The Great Health Scam: When Ayushman Bharat Becomes Ayushman Bechar

The SanvaadGarh Desk

India’s flagship health insurance scheme Ayushman Bharat Pradhan Mantri Jan Arogya Yojana (PM-JAY) was launched in 2018 with a promise: “Healthcare for all.” But seven years later, that promise stands hollow in the corridors of many hospitals where the poor are turned away, denied, or deceived.

SanvaadGarh’s month-long investigation across Uttar Pradesh, Bihar, and Madhya Pradesh found a disturbing pattern: fake hospital claims, ghost patients, inflated bills, and a systemic failure of oversight that’s bleeding both lives and public money.

The Mirage of “Free” Healthcare

Take the case of Rajkumar Paswan from Darbhanga, Bihar. Admitted for gallbladder surgery under Ayushman Bharat, he was discharged midway when his family couldn’t pay ₹15,000 “extra service charges.” The hospital later claimed ₹30,000 from the scheme marked “successfully treated.”

In Lucknow, Uttar Pradesh, the SanvaadGarh team found hospitals billing the government for “free treatment” of patients who had died months earlier. In one instance, a facility had filed claims for over 200 cataract surgeries in a single day, a physical impossibility.

RTI data from the National Health Authority (NHA) shows that over ₹1,100 crore worth of fraudulent or suspicious claims have been flagged since 2021, but only 27% of those have been recovered. Most states have yet to file criminal cases.

A former NHA official, speaking on condition of anonymity, said:

“The fraud isn’t limited to private hospitals, government hospitals are in on it too. They claim reimbursements for patients who never existed. It’s a system built on paperwork, not people.”

When Denial Becomes Death

In Shivpuri, Madhya Pradesh, Kusum Bai, a 58-year-old widow, was refused admission for chest pain because her card didn’t “reflect the updated family ID.” She died at home waiting for the local Ayushman Mitra to “fix” her biometric error.

Across India, stories like hers are piling up. A 2024 study by Oxfam India found that 47% of eligible beneficiaries were denied treatment due to technical or administrative barriers, including biometric mismatches, inactive e-cards, or hospitals simply refusing Ayushman cases.

For millions, Ayushman Bharat exists only on banners not in hospital beds.

The Ghost in the Database

At the heart of the scam lies India’s growing digital blind spot: data-based welfare without data-based accountability.
Hospitals exploit loopholes in the digital claims system, registering patients with minor ailments for high-value procedures, or duplicating IDs to file multiple claims.

A data analyst who reviewed claim patterns for SanvaadGarh noted:

“In some districts, claims for major surgeries exceed the actual number of hospital beds.

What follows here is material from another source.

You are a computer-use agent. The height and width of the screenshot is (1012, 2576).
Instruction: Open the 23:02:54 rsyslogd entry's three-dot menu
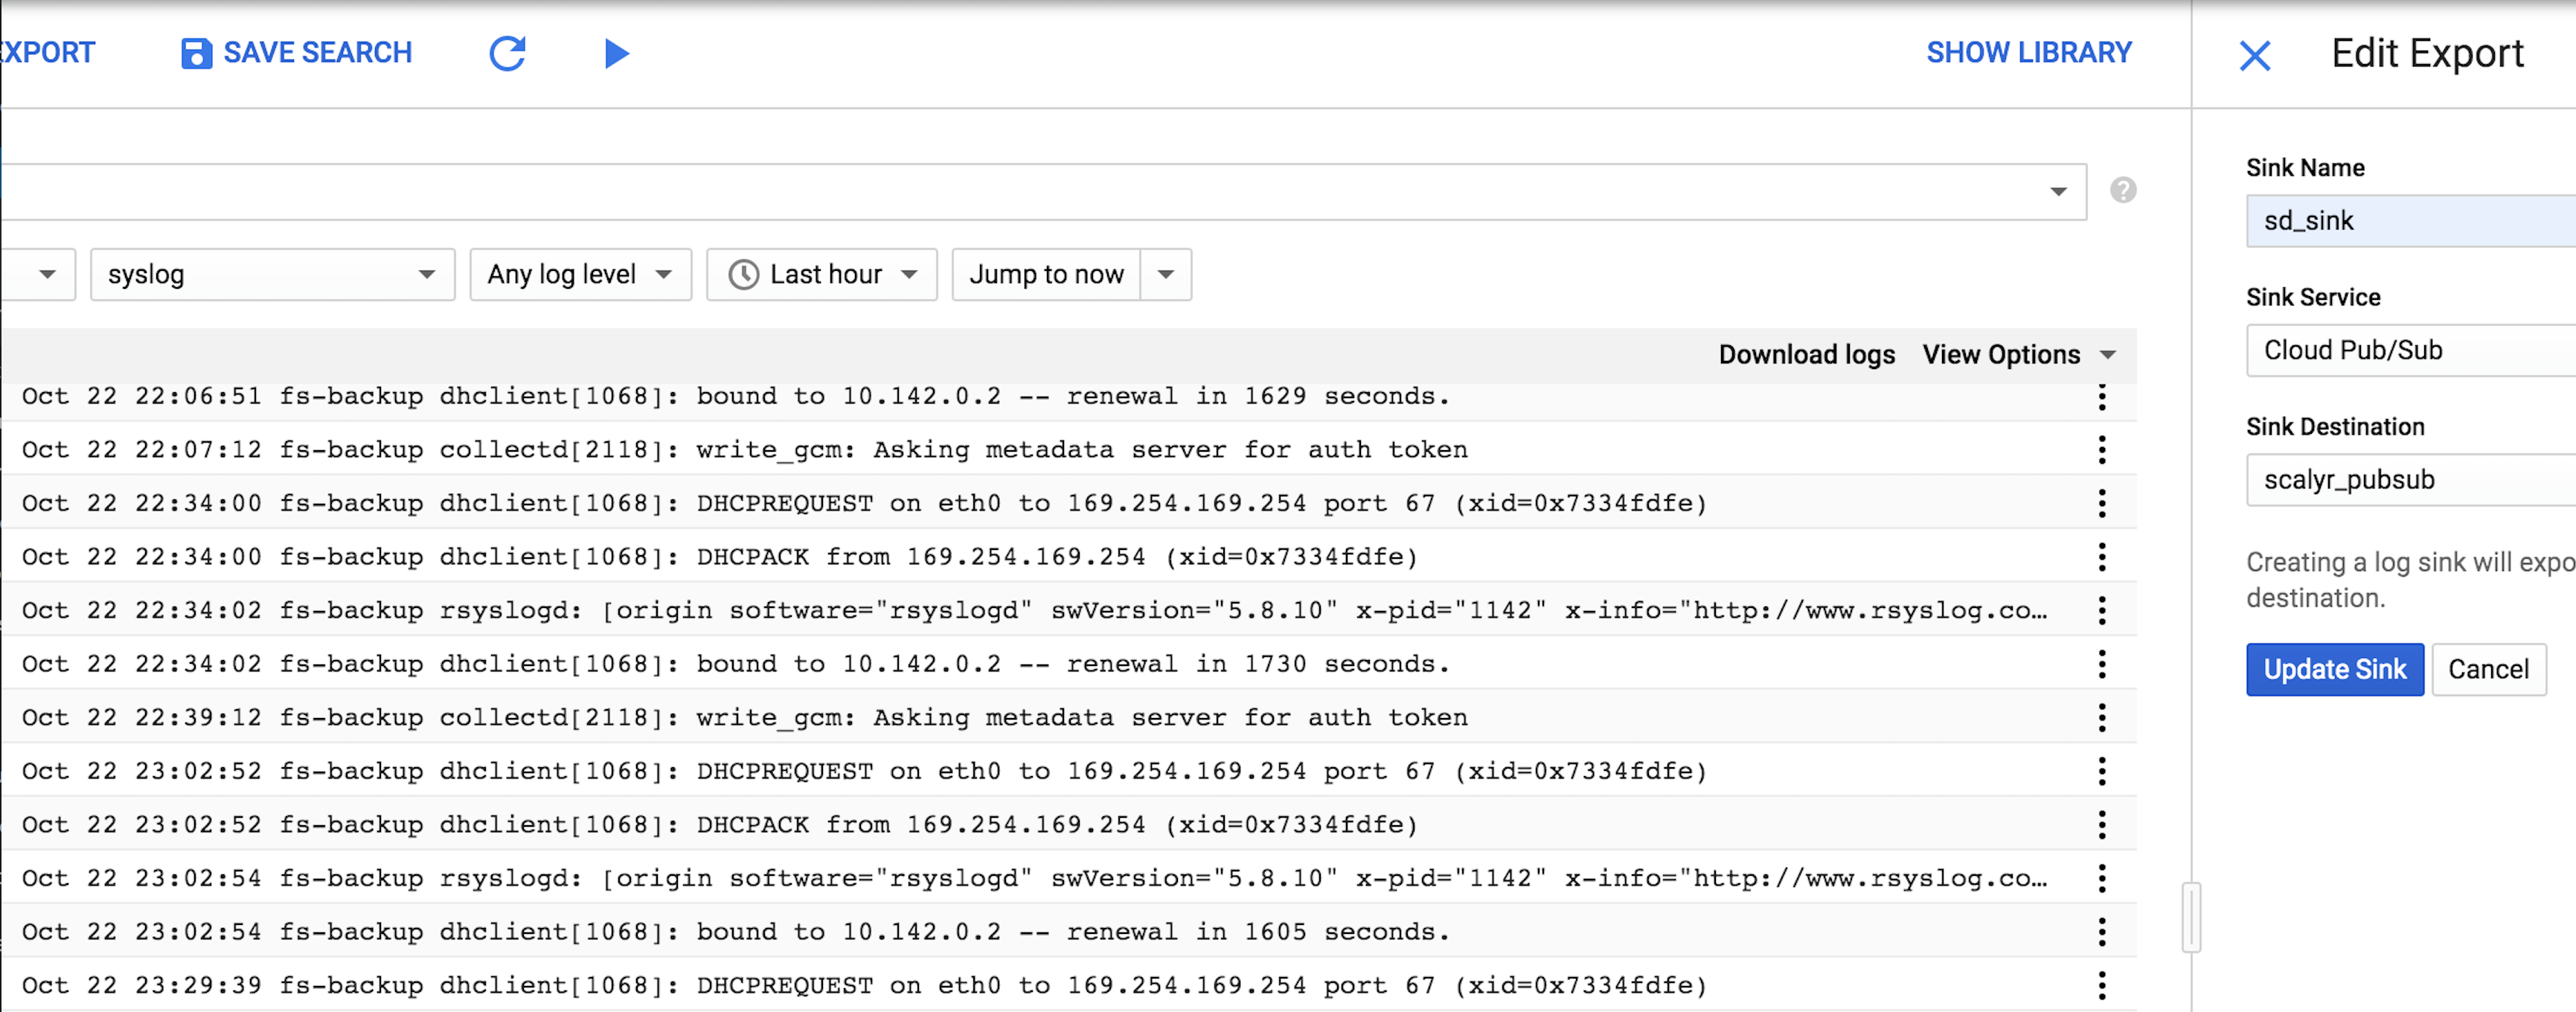tap(2101, 879)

The algorithm doesn’t question, it just approves.”

Meanwhile, whistleblowers inside NHA’s partner agencies say there’s political pressure to keep “success figures” high for PR purposes.

The Accountability Vacuum

Despite multiple CAG audits warning of “high vulnerability to misuse,” there have been no large-scale prosecutions of fraudulent hospitals. State health departments quietly blacklist some facilities, but many re-register under new names.

Public outrage remains muted because the poor, who suffer most, have no platform to speak.

Ayushman Bharat was meant to heal inequality; instead, it’s become a mirror of it.

The Question That Lingers

In the end, the scheme’s failure isn’t technological, it’s moral.
A nation that prides itself on digital progress still allows its poorest citizens to die waiting for “free treatment.”

Ayushman Bharat promised dignity in illness. What it delivered was denial in disguise.